[Records for locating described items]
[start]

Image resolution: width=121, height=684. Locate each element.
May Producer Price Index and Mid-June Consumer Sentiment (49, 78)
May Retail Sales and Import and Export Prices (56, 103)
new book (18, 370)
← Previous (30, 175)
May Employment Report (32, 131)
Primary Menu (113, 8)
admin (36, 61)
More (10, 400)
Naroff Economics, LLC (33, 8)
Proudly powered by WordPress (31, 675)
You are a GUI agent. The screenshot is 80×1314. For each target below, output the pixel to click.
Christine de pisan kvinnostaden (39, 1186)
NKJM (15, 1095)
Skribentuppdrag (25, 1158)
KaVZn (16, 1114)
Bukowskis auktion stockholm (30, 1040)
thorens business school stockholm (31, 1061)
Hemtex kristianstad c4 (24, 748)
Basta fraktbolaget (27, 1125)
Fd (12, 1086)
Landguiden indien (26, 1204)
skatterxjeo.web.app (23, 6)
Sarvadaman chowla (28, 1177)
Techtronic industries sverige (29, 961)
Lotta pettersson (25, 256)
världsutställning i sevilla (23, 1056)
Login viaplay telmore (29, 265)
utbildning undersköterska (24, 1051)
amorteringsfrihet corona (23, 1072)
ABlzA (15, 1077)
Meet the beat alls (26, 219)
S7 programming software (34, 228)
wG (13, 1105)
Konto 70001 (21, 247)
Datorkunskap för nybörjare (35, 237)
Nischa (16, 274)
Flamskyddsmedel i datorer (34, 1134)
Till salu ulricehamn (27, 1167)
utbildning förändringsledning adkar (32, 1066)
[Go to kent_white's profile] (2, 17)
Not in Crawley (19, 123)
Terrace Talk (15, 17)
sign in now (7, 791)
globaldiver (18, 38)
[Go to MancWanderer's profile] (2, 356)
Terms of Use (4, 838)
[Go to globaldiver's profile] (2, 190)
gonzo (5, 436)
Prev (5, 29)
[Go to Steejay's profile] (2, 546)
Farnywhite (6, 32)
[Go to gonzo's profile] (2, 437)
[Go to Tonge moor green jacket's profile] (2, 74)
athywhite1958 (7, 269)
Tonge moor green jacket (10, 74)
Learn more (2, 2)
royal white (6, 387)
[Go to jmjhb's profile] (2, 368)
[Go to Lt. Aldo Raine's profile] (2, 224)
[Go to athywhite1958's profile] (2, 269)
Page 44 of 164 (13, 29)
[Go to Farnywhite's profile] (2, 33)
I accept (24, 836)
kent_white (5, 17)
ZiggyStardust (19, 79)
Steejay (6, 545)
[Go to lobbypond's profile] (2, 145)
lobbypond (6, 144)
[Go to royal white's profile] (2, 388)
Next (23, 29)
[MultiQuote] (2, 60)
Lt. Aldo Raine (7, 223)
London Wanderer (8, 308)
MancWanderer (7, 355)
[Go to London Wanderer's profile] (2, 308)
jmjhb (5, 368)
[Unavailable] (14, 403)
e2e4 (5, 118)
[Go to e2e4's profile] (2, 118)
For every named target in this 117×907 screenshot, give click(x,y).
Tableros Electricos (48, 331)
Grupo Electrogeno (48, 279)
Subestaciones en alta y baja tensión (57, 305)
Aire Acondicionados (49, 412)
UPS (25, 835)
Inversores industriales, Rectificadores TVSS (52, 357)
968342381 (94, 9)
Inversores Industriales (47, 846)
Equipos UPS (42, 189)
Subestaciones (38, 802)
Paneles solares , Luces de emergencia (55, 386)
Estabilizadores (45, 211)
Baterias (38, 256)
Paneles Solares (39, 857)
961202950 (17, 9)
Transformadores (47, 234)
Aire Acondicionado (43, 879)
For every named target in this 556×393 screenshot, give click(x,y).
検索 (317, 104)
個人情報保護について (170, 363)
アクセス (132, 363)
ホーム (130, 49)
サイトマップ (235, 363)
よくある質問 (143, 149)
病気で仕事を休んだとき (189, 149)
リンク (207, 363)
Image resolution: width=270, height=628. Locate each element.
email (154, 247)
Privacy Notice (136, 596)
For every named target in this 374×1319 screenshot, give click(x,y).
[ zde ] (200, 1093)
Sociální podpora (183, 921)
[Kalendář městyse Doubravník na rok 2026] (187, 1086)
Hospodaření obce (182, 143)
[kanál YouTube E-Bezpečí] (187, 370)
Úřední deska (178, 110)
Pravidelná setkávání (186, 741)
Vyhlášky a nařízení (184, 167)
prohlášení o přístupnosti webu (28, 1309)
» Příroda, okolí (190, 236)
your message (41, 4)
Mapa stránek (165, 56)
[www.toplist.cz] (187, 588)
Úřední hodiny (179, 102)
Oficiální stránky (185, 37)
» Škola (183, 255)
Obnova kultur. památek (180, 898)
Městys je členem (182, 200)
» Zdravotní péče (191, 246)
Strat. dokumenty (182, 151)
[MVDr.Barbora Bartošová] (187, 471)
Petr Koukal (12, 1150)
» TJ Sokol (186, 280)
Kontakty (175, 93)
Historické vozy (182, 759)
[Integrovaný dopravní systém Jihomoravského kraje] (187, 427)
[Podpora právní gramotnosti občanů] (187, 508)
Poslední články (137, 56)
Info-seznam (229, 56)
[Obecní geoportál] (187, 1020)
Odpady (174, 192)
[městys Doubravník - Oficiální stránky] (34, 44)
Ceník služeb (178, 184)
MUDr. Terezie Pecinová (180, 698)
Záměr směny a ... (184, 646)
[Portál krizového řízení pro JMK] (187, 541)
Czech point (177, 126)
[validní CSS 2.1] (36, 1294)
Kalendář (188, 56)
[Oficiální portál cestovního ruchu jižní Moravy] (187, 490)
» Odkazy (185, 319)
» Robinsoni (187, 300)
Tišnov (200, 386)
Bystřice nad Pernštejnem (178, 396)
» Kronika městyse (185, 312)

[end]

Turn the stretch of the records from the line containing "Odkazy (185, 319)" through the last line into a numbered list, leaving out any blank lines.

1. » Odkazy (185, 319)
2. » Robinsoni (187, 300)
3. Tišnov (200, 386)
4. Bystřice nad Pernštejnem (178, 396)
5. » Kronika městyse (185, 312)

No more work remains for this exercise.